Cierto día de finales de
septiembre los titulares del Straits Times
amanecieron con una noticia inquietante: en la parte inferior de la primera plana se leía que una compatriota, competidora en la disciplina de tenis de mesa,
había pasado a octavos de final en los Juegos Olímpicos de Sydney y era la única que se mantenía con vida de
entre la escasa delegación singapurense. Al día siguiente, el diario registró
el avance de su competidora en las ocho columnas
de su edición: "Singapur a un paso de obtener su primer
medalla olímpica". Pero ocurre que la atleta quedó
eliminada antes de poder aspirar a una medalla. Al día siguiente, el reporte sobre la derrota de la deportista pasó a las
páginas interiores, y una nueva cabeza de ocho
columnas ondeaba orgullosa en la primera plana del diario:
"Singapur: medalla de oro en exportaciones".
2. Los diarios en Pekín ocultaronel Nobel a Gao Xingjian
El premio Nobel de Literatura para el escritor disidente Gao
Xingjian fue ocultado o parcialmente informado en China y en los países
asiáticos con presencia importante de comunidades chinas, en las horas y los
días posteriores a su anuncio en Estocolmo. En China, ningún medio
informó de la noticia, y los principales diarios en
Pekín ofrecieron el viernes que siguió al anuncio información en sus primeras
planas sobre los resolutivos de la V sesión plenaria
del Comité Central del Partido Comunista Chino (PCCh).
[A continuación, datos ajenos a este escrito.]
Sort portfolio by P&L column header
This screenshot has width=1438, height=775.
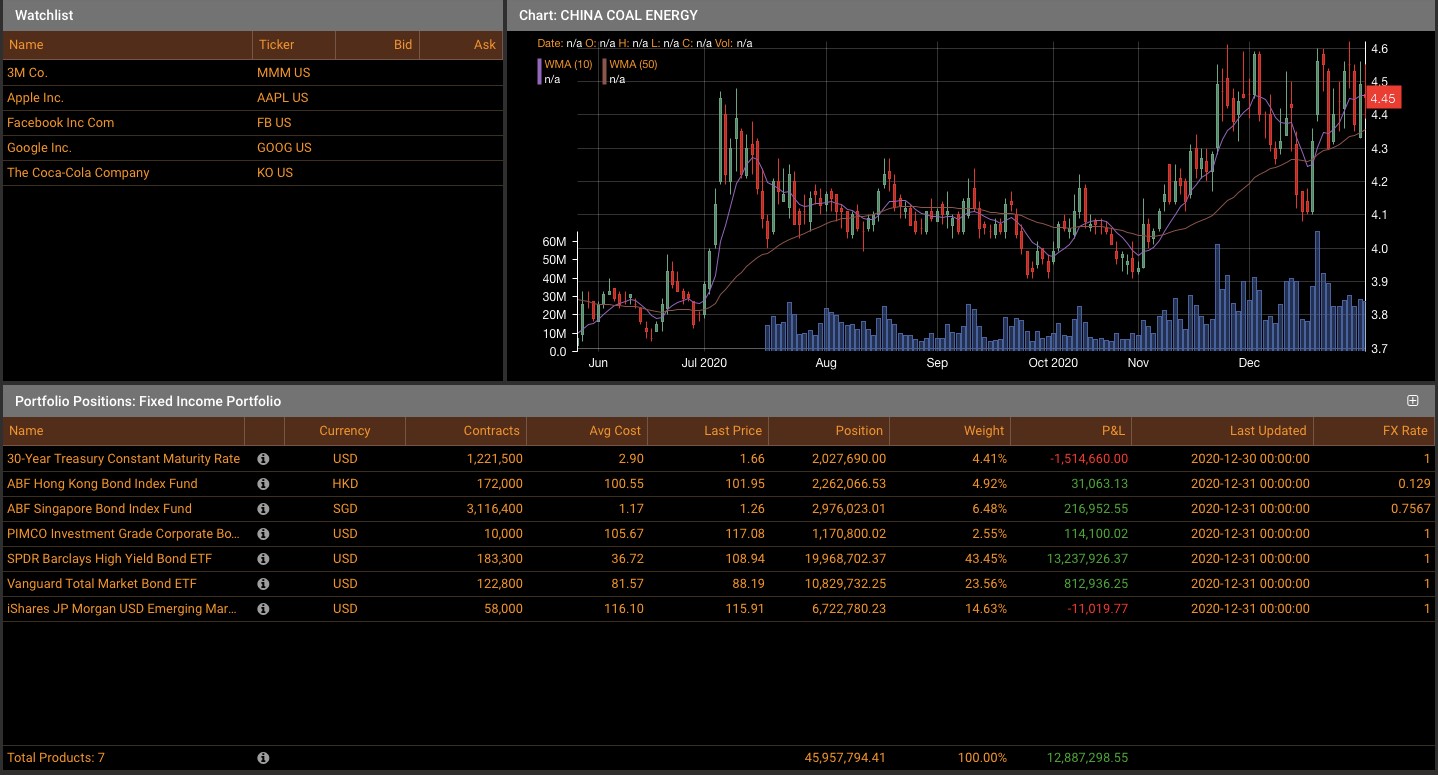1070,431

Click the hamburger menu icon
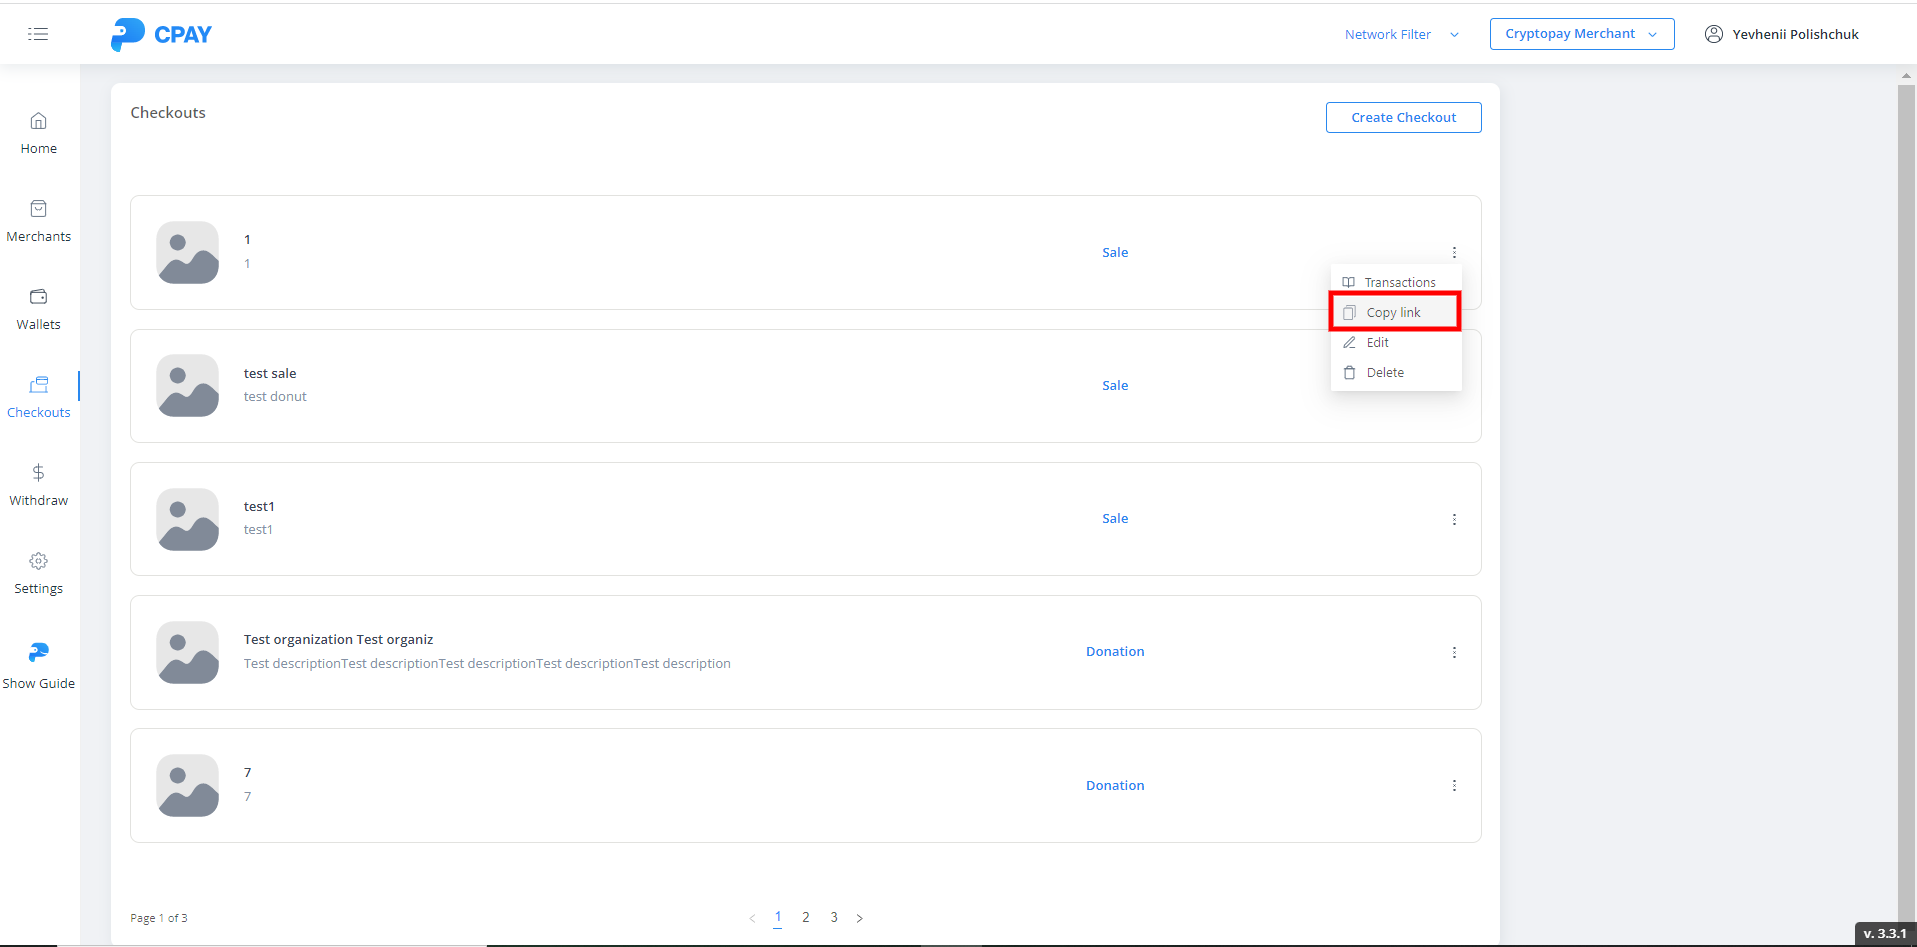pos(38,34)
El vacío informativo sobre la primera ocasión en la historia que se
otorga el Nobel de Literatura a un escritor en lengua china fue roto 36
horas después por un cable de la agencia oficial, Xinhua, donde
se informa de manera escueta del rechazo a la decisión de
la Academia sueca por parte de la Asociación de Escritores de China.
En los países con influencia idiomática china las cosas no
fueron mejor. La reacción de rechazo en la capital
china y los países de presencia étnica china era
previsible, toda vez que Gao Xingjian es un autor proscrito
en China desde que abandonó el país en 1988, ante la censura
impuesta a su obra por considerarse un escritor contrario a los
valores artísticos del régimen maoísta. Incluso los
principales medios de comunicación en Malasia, Indonesia y
Filipinas, donde existe una comunidad china minoritaria con
gran poder económico y fuerte presencia en la propiedad de
los medios, informaron del acontecimiento en forma
parcial. En Taiwan, donde se ha desarrollado un
sentimiento contrario a Pekín por sus
aspiraciones de autonomía, la noticia fue tomada con
grandes reservas por los medios locales.
El vacío informativo provocó incluso que muchos de los intelectuales y escritores de China no supieran
del acontecimiento a más de un día
de haber sido otorgado el premio. Un funcionario de la Oficina de Turismo de
China avecindado en la ciudad de Xian se enteró del premio Nobel para Gao una vez que este columnista se
comunicó telefónicamente con él para pedirle una opinión al respecto.
"Se le consideraba un escritor de
vanguardia que rompió con la ancestral y acartonada tradición de la
dramaturgia china. Después supimos que salió de China y no tuvimos noticias de él, hasta ahora que gana el Nobel", comentó.